Exactness is required throughout. Return every record once more.

--- START ---

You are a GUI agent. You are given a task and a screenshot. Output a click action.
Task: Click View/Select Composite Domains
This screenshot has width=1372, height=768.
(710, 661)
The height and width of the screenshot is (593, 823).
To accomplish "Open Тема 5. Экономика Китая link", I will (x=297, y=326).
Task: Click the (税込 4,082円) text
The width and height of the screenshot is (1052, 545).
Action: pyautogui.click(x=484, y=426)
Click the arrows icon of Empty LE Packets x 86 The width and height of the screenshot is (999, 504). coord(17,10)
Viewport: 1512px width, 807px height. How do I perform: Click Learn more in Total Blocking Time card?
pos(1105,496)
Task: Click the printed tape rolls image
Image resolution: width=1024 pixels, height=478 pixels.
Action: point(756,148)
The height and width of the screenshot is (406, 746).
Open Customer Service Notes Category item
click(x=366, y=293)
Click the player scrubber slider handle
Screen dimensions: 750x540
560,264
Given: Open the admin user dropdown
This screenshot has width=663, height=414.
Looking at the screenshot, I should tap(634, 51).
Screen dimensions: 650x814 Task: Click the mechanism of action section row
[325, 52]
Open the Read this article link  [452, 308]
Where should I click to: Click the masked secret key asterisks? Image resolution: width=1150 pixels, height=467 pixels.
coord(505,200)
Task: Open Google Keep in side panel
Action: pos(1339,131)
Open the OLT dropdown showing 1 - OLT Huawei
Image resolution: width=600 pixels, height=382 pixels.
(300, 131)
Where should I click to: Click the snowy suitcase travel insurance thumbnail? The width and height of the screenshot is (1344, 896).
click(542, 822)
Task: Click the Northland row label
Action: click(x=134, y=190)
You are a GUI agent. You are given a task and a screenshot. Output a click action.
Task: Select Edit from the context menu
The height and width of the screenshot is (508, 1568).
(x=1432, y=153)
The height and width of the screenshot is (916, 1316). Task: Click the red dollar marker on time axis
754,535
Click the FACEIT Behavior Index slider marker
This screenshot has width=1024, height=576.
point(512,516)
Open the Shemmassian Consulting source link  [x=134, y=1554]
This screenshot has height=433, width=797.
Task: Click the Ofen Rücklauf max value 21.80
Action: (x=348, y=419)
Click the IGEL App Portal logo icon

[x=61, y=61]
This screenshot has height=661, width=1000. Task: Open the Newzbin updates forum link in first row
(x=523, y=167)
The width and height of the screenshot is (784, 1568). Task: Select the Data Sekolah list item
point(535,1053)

--- END ---

- _TASK OUTPUT_
You are a GUI agent. You are given a task and a screenshot. Output a click action.
Task: Click View/Select Composite Domains
This screenshot has width=1372, height=768.
(710, 661)
The height and width of the screenshot is (593, 823).
To accomplish "Open Тема 5. Экономика Китая link", I will (x=297, y=326).
Task: Click the (税込 4,082円) text
The width and height of the screenshot is (1052, 545).
Action: pyautogui.click(x=484, y=426)
Click the arrows icon of Empty LE Packets x 86 The width and height of the screenshot is (999, 504). coord(17,10)
Viewport: 1512px width, 807px height. How do I perform: Click Learn more in Total Blocking Time card?
pos(1105,496)
Task: Click the printed tape rolls image
Image resolution: width=1024 pixels, height=478 pixels.
Action: point(756,148)
The height and width of the screenshot is (406, 746).
Open Customer Service Notes Category item
click(x=366, y=293)
Click the player scrubber slider handle
Screen dimensions: 750x540
560,264
Given: Open the admin user dropdown
This screenshot has width=663, height=414.
Looking at the screenshot, I should tap(634, 51).
Screen dimensions: 650x814 Task: Click the mechanism of action section row
[325, 52]
Open the Read this article link  [452, 308]
Where should I click to: Click the masked secret key asterisks? Image resolution: width=1150 pixels, height=467 pixels.
coord(505,200)
Task: Open Google Keep in side panel
Action: pos(1339,131)
Open the OLT dropdown showing 1 - OLT Huawei
Image resolution: width=600 pixels, height=382 pixels.
(300, 131)
Where should I click to: Click the snowy suitcase travel insurance thumbnail? The width and height of the screenshot is (1344, 896).
click(542, 822)
Task: Click the Northland row label
Action: click(x=134, y=190)
You are a GUI agent. You are given a task and a screenshot. Output a click action.
Task: Select Edit from the context menu
The height and width of the screenshot is (508, 1568).
(x=1432, y=153)
The height and width of the screenshot is (916, 1316). Task: Click the red dollar marker on time axis
754,535
Click the FACEIT Behavior Index slider marker
This screenshot has width=1024, height=576.
point(512,516)
Open the Shemmassian Consulting source link  [x=134, y=1554]
This screenshot has height=433, width=797.
Task: Click the Ofen Rücklauf max value 21.80
Action: (x=348, y=419)
Click the IGEL App Portal logo icon

[x=61, y=61]
This screenshot has height=661, width=1000. Task: Open the Newzbin updates forum link in first row
(x=523, y=167)
The width and height of the screenshot is (784, 1568). Task: Select the Data Sekolah list item
point(535,1053)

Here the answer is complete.